Using the cable 50 manufactured according to the present invention, separate digital services may be provided through each of the binder units based upon the frequency spectrum within which they operate. Alternatively, one binder unit may be used as a “send” unit, while an adjacent binder unit may be designated the “receive” units. By separating “send” and “receive” functions between binder units, rather than simply between twisted pairs within a single unit, local crosstalk is minimized, leading to increased transmission distances.

Although certain preferred embodiments of the present invention have been described, the invention is not limited to the illustrations described and shown herein, which are deemed to be merely illustrative of the best modes of carrying out the invention. A person of ordinary skill in the art will realize that certain modifications will come within the teachings of this invention and that such modifications are within its spirit and the scope as defined by the claims.

Claims

1. A method for minimizing crosstalk within a telecommunications cable, comprising the steps of:

wrapping a plurality of twisted wire pairs with a unit wrap;

placing a unit drain wire adjacent an outer surface of the unit wrap;

wrapping the unit wrap and the unit drain wire with a binder unit shield to form a binder unit;

wrapping one or more the binder units with an outer core wrap;

placing an overall shield drain wire adjacent an outer surface of the outer core wrap;

enclosing the one or more wrapped binder units and the overall shield drain wire with an overall shield having an inner surface of conductive material contacting the outer surface of the outer core wrap and the overall shield drain wire;

enclosing the overall shield with a jacket; and

grounding the cable by folding the overall shield back over the jacket, thereby minimizing crosstalk within the telecommunications cable.

2. The method according to claim 1, wherein the binder unit shield comprises a foil free edge tape having an inner surface of conductive material and an outer surface of non-conductive material, the inner surface of conductive material contacting an outer surface of the unit wrap and the unit drain wire.

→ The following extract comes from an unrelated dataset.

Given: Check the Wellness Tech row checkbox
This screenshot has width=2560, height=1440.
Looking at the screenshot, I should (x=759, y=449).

3. The method according to claim 2, further comprising the step of grounding each binder unit shield, thereby minimizing binder unit to binder unit crosstalk within the telecommunications cable.

4. The method according to claim 2, wherein the foil free edge tape is helically wrapped around the unit wrap and the drain wire.

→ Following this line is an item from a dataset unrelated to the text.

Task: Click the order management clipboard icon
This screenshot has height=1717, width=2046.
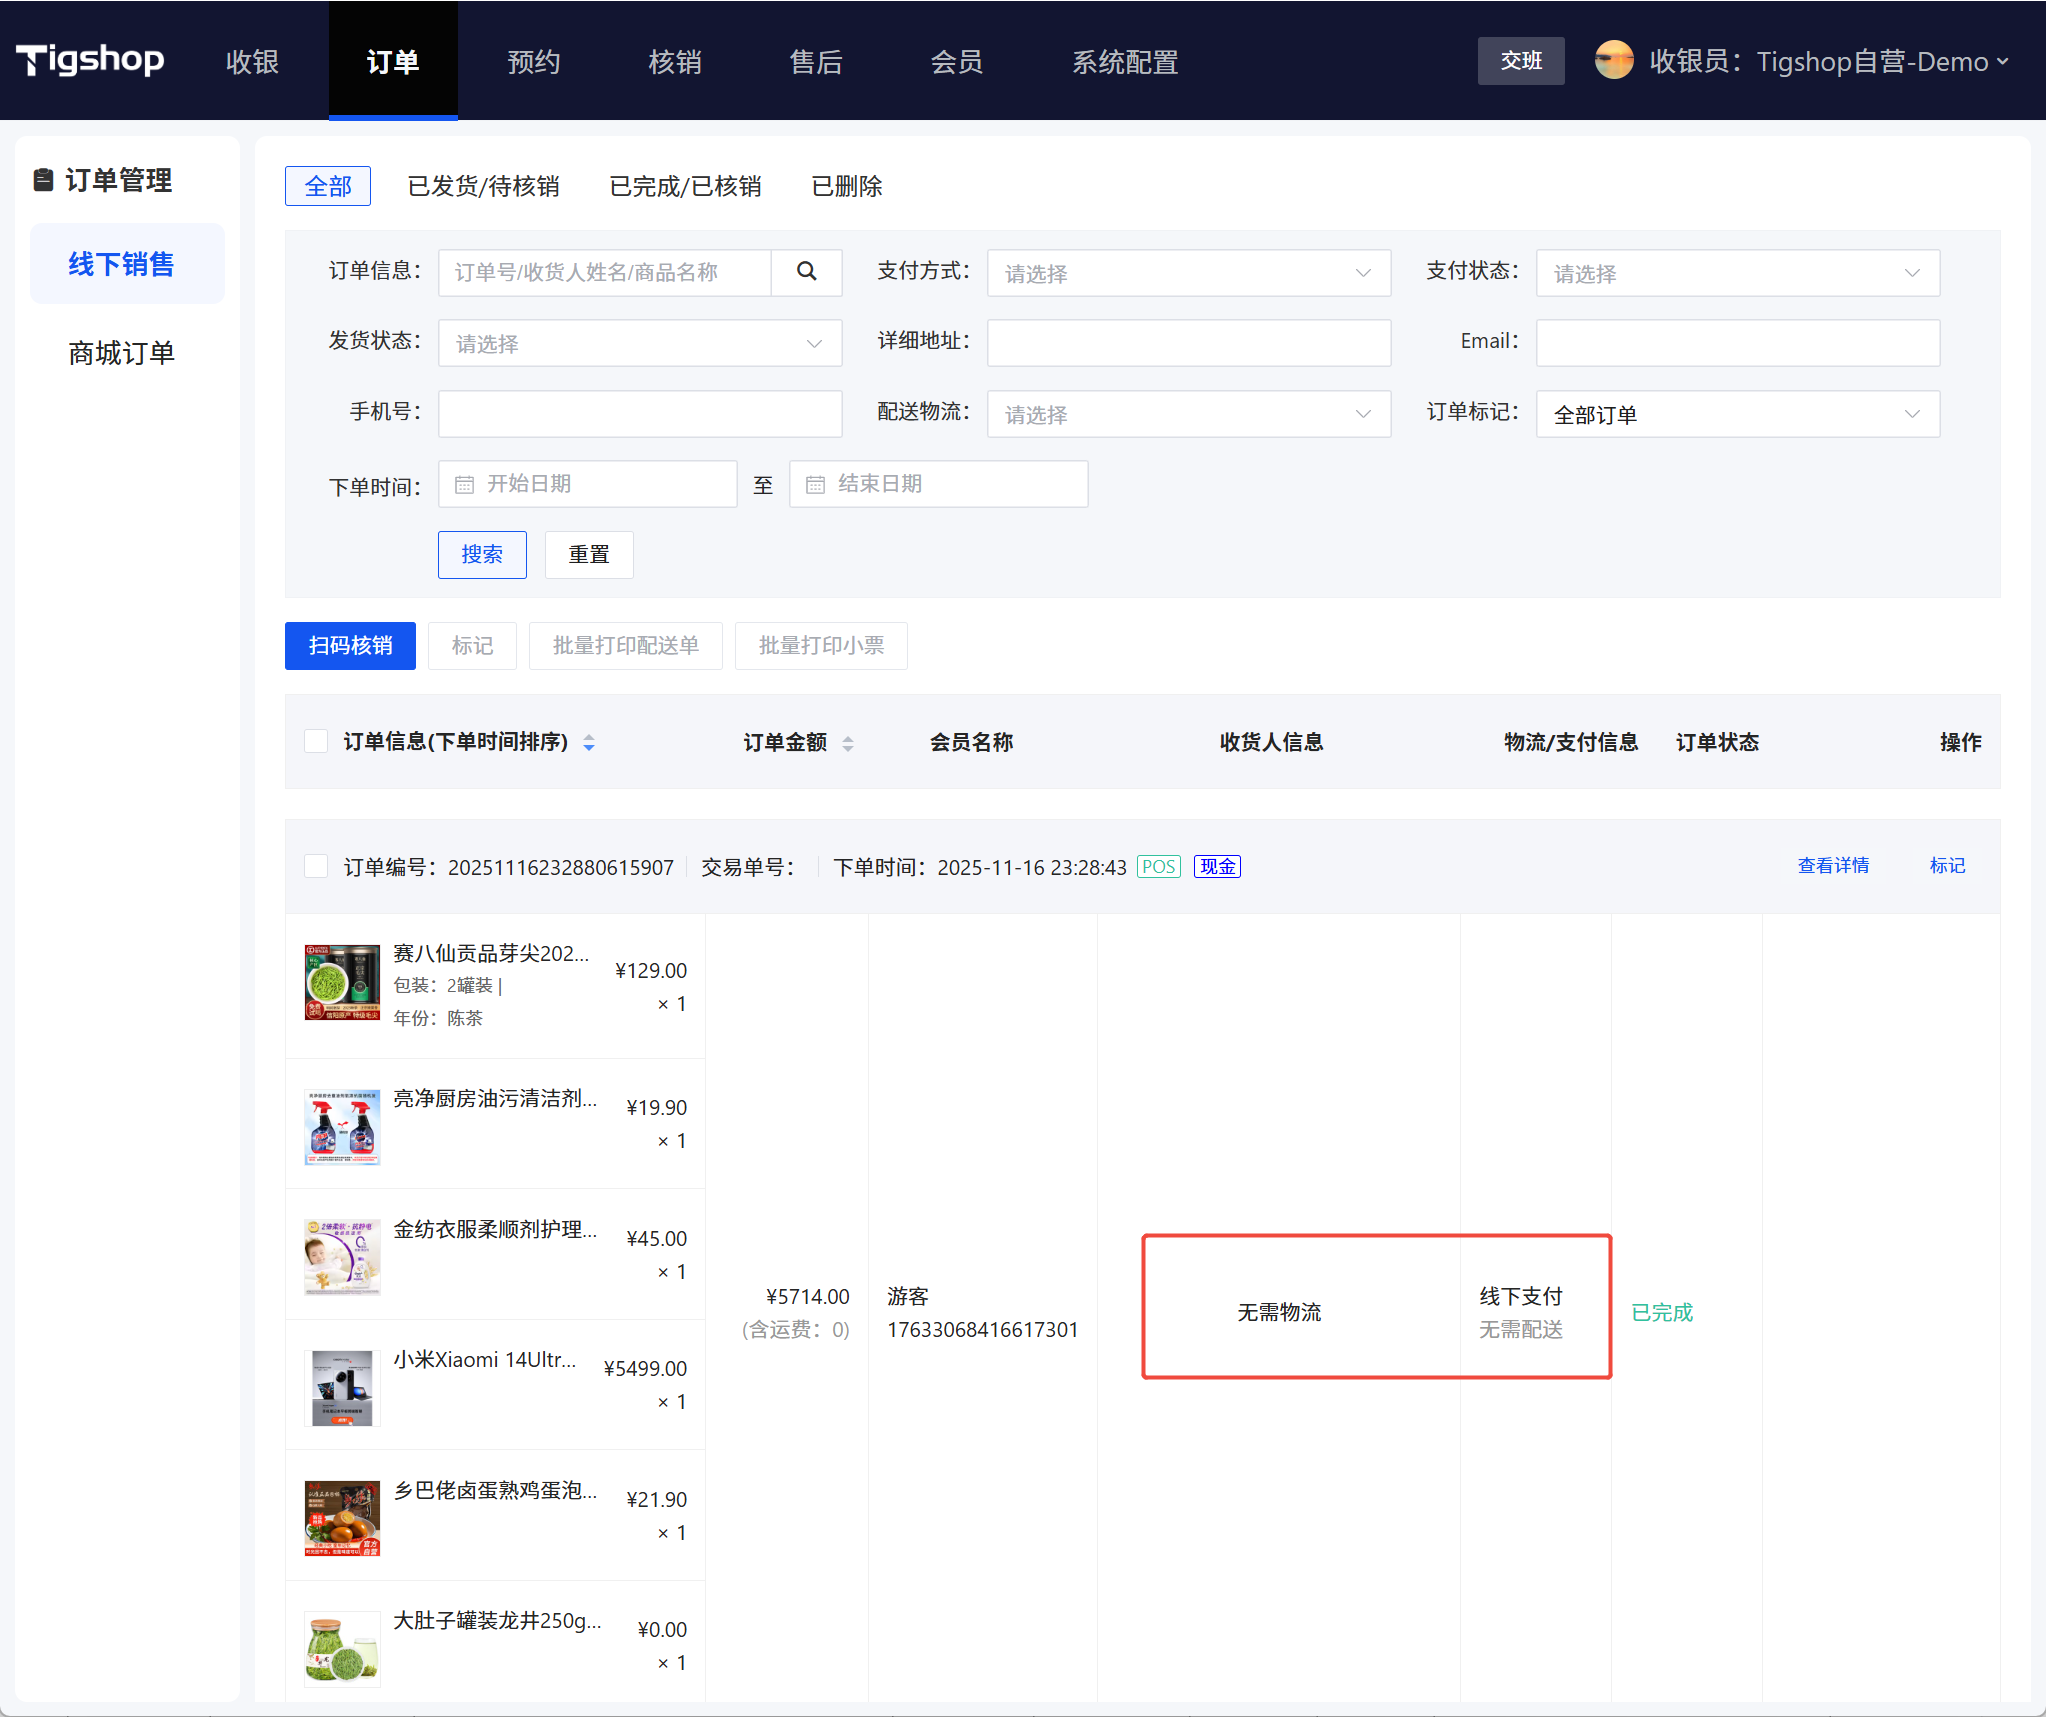Action: [x=43, y=180]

5. The method according to claim 2, wherein the foil free edge tape is circumferentially wrapped around the unit wrap and the drain wire.

6. A method for minimizing crosstalk within a telecommunications cable, comprising the steps of:

wrapping a plurality of twisted wire pairs with a unit wrap;

placing a unit drain wire adjacent an outer surface of the unit wrap;

wrapping the unit wrap and a drain wire with a binder unit shield comprising a foil free edge tape having an inner surface of conductive material and an outer surface of non-conductive material to form a binder unit;

wrapping the one or more binder units with an outer core wrap;

placing an overall shield drain wire adjacent an outer surface of the outer core wrap;

enclosing the one or more wrapped binder units and the overall shield drain wire with an overall shield;

enclosing the overall shield with a jacket; and

grounding each binder unit shield, thereby minimizing binder unit to binder unit crosstalk within the cable.

7. The method according to claim 6, wherein the overall shield has an inner surface of conductive material contacting an outer surface of the outer core wrap and the overall shield drain wire.

8. The method according to claim 7, further comprising the step of grounding the cable by folding the overall shield back over the jacket, thereby enhancing shielding performance of the cable.

9. The method according to claim 6, wherein the foil free edge tape is helically wrapped around the unit wrap and the drain wire.

10. The method according to claim 6, wherein the foil free edge tape is circumferentially wrapped around the unit wrap and the drain wire.